By decreasing glucose uptake, which decreases the use of glucose for ATP production by most body cells. This allows for the availability of glucose for ATP production in neurons when glucose levels are low. Liver cells are also stimulated to release glucose into the blood.
How is growth hormone released?
Somatotrophs release bursts of GH every few hours.
Describe the release of GH.
GHRH is secreted from hypothalamus –> enters hypophyseal portal system –> anterior pituitary –> somatotrophs secrete GH –> GH acts directly on cells to promote metabolic reactions –> elevated levels of GH and IGFs inhibit release of GHRH and GH –> GHIH is secreted from hypothalamus –> enters hypophyseal portal system –> anterior pituitary –> prevents somatotrophs from secreting GH.
Thyroid stimulating hormone.
Stimulates T3 and T4 synthesis and secretion. Is stimulated by thyroid releasing hormone from the hypothalamus.
Follicle stimulating hormone.
Females: FSH initiates development of ovarian follicles, and stimulates follicular cells to secrete estrogens. Males: FSH stimulates sperm production in testes. Is stimulated by gonadotropin releasing hormone from the hypothalamus.
What suppresses GnRH and FSH release?
Estrogens (females) and testosterone (males) through negative feedback.
Luteinizing hormone.
Females: LH triggers ovulation, formation of corpus luteum in ovary, and the secretion of progesterone by the corpus luteum. Males: LH stimulates testes cells to secrete testosterone. Is stimulated by gonadotropin releasing hormone from the hypothalamus.
How do FSH and LH work together?
Stimulate secretion of estrogens by ovarian cells.

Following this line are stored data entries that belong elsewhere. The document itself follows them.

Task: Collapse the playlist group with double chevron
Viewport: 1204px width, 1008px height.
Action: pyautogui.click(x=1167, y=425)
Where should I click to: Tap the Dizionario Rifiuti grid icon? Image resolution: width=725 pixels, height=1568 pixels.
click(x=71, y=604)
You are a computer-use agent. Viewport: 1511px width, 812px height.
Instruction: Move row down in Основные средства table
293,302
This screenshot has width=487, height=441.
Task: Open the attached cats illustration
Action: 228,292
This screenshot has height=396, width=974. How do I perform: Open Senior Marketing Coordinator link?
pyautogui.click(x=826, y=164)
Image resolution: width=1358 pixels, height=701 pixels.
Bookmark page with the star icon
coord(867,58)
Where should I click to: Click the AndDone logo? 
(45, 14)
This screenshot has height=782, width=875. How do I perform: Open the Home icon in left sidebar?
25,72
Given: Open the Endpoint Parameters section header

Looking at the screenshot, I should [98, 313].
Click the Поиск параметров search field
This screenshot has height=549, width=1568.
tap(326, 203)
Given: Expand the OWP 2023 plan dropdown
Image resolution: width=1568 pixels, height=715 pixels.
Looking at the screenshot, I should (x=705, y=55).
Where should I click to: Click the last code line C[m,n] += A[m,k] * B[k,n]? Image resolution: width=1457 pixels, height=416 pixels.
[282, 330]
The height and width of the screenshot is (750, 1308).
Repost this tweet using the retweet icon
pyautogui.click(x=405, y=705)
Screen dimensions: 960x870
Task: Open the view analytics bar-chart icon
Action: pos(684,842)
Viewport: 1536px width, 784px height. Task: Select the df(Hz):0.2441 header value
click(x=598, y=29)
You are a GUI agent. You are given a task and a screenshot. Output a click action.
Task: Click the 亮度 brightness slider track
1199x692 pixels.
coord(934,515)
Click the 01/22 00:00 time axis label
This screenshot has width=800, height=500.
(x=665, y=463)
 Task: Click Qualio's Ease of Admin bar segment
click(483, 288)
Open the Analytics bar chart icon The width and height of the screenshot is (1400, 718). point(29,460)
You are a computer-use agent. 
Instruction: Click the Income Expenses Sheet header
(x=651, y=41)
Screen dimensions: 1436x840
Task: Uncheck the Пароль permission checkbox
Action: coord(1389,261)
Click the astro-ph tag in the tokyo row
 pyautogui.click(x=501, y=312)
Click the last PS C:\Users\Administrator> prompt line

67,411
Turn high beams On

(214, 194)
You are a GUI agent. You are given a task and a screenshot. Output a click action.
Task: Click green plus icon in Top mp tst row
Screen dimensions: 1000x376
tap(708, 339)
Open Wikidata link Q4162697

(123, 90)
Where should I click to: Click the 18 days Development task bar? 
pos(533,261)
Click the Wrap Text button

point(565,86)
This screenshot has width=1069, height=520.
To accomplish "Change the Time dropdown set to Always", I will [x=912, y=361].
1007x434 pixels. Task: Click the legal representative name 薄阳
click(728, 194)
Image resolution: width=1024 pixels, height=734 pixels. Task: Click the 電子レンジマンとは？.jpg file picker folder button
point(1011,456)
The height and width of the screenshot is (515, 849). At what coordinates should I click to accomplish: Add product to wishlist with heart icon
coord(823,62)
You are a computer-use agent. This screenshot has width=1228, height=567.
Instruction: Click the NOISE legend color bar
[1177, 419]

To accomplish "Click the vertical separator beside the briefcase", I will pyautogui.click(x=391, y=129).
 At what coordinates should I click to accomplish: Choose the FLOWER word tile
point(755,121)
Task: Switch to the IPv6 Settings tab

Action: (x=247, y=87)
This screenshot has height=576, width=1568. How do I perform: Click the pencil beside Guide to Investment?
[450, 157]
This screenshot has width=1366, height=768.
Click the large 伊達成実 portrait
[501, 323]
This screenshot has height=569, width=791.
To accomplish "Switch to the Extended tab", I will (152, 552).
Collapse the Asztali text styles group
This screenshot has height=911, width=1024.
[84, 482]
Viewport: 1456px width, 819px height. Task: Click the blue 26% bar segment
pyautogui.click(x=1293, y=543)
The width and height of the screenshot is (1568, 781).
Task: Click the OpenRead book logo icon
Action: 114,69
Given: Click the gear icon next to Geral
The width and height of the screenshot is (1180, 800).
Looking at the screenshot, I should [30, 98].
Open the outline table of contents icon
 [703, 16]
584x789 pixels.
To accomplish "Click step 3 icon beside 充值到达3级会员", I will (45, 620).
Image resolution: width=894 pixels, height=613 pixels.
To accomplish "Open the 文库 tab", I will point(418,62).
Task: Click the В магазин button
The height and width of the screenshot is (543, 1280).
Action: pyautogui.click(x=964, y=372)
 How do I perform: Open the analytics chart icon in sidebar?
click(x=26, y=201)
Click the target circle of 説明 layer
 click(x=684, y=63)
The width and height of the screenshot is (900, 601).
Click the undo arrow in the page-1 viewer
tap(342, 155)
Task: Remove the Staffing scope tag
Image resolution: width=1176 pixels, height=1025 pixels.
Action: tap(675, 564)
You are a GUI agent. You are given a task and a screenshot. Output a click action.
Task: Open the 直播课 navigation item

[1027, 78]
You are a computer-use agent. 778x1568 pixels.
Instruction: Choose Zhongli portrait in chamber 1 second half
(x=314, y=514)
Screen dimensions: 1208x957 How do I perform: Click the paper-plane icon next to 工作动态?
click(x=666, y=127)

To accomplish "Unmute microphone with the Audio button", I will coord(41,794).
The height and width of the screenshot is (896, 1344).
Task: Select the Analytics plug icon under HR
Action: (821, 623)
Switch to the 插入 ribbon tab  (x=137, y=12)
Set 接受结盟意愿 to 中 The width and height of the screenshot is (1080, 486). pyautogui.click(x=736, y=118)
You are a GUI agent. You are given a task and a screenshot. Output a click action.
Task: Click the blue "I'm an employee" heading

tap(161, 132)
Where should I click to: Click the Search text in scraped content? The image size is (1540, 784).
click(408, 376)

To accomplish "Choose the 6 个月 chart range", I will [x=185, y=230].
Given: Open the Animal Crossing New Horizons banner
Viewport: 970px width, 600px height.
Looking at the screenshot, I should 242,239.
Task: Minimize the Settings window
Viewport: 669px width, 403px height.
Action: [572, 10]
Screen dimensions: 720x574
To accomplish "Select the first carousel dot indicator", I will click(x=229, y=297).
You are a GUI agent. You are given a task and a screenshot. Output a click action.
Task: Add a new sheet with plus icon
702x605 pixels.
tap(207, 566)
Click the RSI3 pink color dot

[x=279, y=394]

Estrogens and progesterone prepare uterus for implantation, and prepare the mammary glands for milk secretion.
Prolactin.
Initiates milk production by mammary glands after the glands have been primed by estrogens, progesterone, glucocorticoids, GH, T4, and insulin.
Which substance regulates the ejection of milk from the mammary glands?
Oxytocin.
Prolactin inhibitory hormone.
Dopamine. In females, PH inhibits the release of prolactin from the anterior pituitary. Each month before menstruation, the secretion of PIH decreases and the blood level of prolactin increases, but not enough to stimulate milk production. As menstruation begins, PIH is again secreted and prolactin decreases.
Does prolactin increase or decrease during pregnancy?
Increase. Stimulated by PRH from hypothalamus.
Sucking action of an infant causes:
A reduction in hypothalamic secretion of PIH.
Hypersecretion of prolactin causes:
Females: galactorrhea and amenorrhea. Males: erectile dysfunction.